● Given exercise:
Format the data as a Markdown table with the columns "Row" and "Data line," starting at the first line of the data and ending at the line containing "Align center is", with both ends included. Give each nonblank line its own row and leave out blank lines.

● Data for the task:
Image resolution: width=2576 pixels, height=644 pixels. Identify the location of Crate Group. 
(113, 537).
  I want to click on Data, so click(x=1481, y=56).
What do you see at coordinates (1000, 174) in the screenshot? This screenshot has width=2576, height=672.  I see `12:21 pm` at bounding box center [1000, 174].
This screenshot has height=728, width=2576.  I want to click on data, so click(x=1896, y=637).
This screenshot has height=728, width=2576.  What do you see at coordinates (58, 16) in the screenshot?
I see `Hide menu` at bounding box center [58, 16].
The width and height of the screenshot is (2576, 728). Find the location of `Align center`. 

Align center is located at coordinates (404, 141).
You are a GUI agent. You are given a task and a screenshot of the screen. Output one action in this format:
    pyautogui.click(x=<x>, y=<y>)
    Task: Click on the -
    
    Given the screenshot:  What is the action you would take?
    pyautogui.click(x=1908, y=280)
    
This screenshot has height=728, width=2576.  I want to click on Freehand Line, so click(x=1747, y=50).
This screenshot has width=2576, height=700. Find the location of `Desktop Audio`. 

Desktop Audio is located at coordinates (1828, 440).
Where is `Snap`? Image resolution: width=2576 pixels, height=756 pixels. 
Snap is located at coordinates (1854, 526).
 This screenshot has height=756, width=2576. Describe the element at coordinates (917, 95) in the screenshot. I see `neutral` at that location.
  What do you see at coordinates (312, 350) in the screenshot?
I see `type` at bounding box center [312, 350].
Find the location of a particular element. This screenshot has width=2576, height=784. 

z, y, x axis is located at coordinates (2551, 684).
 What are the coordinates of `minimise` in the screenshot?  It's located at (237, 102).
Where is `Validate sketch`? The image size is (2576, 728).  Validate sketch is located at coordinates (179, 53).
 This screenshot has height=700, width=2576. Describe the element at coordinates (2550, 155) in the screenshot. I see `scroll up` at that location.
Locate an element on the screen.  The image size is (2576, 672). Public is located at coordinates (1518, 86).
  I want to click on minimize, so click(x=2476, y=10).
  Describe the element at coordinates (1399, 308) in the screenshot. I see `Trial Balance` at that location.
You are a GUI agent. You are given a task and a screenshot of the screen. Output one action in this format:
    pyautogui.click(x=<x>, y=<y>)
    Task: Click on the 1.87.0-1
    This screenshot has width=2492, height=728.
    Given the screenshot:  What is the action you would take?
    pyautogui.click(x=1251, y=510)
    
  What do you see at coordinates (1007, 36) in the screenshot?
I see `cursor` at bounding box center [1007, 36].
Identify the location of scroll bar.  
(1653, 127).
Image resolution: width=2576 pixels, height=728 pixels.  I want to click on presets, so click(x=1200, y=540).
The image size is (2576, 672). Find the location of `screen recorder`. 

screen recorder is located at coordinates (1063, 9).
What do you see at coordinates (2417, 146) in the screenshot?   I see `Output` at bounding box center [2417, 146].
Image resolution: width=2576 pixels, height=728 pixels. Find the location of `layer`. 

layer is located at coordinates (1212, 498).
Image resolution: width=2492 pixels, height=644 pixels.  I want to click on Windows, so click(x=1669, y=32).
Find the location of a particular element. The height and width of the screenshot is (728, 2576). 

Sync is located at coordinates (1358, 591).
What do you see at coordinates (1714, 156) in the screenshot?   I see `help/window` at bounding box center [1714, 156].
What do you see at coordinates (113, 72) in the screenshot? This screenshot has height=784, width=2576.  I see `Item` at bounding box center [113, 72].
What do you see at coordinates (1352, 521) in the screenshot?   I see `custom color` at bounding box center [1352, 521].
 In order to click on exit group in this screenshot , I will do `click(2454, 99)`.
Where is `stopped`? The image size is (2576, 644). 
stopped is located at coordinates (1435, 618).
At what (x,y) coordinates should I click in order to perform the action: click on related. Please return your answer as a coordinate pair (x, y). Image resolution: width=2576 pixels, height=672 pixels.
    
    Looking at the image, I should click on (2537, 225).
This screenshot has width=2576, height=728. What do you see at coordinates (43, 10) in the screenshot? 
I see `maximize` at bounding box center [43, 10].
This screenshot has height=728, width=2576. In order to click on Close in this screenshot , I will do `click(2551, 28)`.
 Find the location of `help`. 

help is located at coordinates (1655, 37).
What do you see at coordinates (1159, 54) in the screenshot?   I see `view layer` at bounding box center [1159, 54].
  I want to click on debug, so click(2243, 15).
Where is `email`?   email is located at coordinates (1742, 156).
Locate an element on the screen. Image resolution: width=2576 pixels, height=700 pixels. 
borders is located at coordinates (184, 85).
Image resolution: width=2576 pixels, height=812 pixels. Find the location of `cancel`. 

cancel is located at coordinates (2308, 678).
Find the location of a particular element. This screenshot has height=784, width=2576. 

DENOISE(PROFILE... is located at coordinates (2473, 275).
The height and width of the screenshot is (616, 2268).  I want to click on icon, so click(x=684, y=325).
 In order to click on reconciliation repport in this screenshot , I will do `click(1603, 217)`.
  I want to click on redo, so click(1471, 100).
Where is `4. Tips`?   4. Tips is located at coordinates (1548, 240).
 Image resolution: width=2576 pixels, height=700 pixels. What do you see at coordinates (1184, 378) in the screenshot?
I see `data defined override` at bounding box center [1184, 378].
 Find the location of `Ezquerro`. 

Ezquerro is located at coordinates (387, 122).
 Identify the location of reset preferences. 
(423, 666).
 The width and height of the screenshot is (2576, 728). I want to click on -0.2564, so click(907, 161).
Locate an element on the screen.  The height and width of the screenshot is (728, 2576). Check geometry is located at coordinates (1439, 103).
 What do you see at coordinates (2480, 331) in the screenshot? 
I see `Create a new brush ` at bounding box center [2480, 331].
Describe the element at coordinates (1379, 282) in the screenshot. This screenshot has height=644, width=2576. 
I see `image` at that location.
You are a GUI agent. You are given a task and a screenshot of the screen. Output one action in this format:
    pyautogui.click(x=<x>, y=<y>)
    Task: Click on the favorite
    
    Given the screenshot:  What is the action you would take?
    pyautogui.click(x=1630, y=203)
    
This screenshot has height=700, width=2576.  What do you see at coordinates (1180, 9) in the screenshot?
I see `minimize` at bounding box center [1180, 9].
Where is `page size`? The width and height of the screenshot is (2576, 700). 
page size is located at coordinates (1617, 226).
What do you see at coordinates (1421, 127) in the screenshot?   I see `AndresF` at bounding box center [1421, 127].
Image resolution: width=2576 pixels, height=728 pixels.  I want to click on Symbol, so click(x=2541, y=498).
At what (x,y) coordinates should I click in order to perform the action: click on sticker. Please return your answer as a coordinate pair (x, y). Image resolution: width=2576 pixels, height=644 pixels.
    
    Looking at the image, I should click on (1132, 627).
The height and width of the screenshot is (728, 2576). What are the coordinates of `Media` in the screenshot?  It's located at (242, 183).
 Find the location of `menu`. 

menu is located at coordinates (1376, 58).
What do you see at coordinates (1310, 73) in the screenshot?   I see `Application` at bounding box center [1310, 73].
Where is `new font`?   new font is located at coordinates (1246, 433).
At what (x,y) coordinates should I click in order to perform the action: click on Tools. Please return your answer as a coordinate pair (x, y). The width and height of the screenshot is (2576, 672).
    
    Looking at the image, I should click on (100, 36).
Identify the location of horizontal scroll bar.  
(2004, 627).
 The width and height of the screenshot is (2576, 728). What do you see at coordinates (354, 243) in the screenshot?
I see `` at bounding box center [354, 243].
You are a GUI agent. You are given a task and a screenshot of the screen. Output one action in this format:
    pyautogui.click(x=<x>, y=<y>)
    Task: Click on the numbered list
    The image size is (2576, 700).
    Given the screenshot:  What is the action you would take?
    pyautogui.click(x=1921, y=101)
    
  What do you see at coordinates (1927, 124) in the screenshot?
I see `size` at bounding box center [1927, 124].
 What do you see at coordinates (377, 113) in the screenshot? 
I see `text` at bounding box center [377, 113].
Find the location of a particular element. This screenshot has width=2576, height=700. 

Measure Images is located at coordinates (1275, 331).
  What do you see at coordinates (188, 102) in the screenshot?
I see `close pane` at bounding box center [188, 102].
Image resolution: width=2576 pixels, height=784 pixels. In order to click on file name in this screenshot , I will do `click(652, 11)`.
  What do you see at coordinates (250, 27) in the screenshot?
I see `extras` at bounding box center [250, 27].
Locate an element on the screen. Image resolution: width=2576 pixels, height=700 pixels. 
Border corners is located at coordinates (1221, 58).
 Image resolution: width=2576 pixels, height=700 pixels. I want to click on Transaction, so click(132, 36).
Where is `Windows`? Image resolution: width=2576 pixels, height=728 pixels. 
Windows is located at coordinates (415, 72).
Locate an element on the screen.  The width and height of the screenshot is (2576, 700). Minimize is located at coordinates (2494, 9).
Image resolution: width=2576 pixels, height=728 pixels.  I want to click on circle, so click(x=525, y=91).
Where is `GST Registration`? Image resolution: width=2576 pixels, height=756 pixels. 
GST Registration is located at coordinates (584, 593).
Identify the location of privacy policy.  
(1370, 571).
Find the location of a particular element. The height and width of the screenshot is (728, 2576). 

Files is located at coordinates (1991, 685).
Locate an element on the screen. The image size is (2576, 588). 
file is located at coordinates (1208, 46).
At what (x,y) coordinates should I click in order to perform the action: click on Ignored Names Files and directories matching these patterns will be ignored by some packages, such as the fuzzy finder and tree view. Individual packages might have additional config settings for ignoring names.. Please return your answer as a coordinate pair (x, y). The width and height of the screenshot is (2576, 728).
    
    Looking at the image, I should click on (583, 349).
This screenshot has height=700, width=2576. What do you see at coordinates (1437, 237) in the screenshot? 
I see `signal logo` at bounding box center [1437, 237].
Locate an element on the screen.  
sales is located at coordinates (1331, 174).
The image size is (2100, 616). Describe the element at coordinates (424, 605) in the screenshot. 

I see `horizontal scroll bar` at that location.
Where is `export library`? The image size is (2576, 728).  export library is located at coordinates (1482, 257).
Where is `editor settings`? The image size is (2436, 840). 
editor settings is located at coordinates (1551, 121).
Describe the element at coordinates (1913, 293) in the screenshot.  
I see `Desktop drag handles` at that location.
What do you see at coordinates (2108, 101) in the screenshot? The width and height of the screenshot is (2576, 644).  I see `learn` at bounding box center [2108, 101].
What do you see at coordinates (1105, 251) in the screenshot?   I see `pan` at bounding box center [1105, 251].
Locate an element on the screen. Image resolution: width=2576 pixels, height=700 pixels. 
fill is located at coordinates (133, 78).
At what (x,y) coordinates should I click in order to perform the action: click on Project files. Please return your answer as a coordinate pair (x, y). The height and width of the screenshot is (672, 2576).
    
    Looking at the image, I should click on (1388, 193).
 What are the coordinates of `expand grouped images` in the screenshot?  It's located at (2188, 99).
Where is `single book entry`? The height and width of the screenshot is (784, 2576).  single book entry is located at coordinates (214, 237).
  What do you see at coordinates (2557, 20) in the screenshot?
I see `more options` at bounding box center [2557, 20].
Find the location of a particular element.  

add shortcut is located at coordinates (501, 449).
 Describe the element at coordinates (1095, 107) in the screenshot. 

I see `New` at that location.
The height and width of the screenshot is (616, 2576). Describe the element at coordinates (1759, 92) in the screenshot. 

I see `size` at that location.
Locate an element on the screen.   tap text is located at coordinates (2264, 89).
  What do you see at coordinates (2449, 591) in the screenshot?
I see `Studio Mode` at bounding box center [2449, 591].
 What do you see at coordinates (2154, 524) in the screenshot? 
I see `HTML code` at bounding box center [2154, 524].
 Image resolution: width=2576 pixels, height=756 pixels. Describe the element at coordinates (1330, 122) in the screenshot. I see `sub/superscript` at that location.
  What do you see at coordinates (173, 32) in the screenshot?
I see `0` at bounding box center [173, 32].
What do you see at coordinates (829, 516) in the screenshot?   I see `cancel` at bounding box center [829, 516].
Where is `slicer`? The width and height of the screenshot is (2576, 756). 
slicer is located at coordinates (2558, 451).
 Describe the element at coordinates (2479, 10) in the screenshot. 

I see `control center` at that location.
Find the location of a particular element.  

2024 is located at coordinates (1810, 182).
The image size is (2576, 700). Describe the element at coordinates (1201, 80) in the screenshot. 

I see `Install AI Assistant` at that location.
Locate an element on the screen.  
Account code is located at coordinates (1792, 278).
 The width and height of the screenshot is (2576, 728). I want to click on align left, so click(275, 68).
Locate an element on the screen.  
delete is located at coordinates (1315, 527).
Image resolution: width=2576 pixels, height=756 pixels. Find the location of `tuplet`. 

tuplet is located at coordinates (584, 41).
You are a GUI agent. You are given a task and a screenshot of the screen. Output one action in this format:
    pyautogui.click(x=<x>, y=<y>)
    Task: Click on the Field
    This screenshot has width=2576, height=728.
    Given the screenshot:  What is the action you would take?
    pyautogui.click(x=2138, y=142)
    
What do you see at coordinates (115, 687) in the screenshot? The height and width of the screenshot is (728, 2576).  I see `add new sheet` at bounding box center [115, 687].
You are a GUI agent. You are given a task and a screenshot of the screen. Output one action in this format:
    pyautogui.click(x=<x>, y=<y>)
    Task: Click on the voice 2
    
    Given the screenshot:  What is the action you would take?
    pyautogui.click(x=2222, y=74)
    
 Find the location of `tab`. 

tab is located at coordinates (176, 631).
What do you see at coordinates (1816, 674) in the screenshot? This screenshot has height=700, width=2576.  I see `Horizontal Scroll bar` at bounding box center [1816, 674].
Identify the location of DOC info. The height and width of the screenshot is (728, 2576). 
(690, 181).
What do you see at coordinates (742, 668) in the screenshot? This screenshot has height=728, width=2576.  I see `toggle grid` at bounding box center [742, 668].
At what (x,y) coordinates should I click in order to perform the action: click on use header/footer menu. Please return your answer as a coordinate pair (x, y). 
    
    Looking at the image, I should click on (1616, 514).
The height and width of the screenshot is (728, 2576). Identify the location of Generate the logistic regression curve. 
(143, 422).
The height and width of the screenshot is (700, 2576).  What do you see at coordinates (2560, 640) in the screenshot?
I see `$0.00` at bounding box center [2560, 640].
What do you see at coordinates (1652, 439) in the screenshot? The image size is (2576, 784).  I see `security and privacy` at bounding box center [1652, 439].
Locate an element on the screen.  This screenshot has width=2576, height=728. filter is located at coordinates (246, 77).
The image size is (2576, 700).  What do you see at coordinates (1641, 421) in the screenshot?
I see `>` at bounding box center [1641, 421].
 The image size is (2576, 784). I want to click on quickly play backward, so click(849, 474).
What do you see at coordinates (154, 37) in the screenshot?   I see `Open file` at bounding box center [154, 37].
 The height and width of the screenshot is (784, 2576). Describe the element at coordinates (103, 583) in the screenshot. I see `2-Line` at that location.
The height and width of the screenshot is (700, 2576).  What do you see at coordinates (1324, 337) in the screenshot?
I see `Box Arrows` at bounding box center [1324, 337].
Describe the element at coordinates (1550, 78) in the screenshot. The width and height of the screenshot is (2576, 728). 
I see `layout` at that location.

● Exercise response:
| Row | Data line |
|---|---|
| 1 | Image resolution: width=2576 pixels, height=644 pixels. Identify the location of Crate Group.  |
| 2 | (113, 537). |
| 3 |   I want to click on Data, so click(x=1481, y=56). |
| 4 | What do you see at coordinates (1000, 174) in the screenshot? This screenshot has width=2576, height=672.  I see `12:21 pm` at bounding box center [1000, 174]. |
| 5 | This screenshot has height=728, width=2576.  I want to click on data, so click(x=1896, y=637). |
| 6 | This screenshot has height=728, width=2576.  What do you see at coordinates (58, 16) in the screenshot? |
| 7 | I see `Hide menu` at bounding box center [58, 16]. |
| 8 | The width and height of the screenshot is (2576, 728). Find the location of `Align center`.  |
| 9 | Align center is located at coordinates (404, 141). |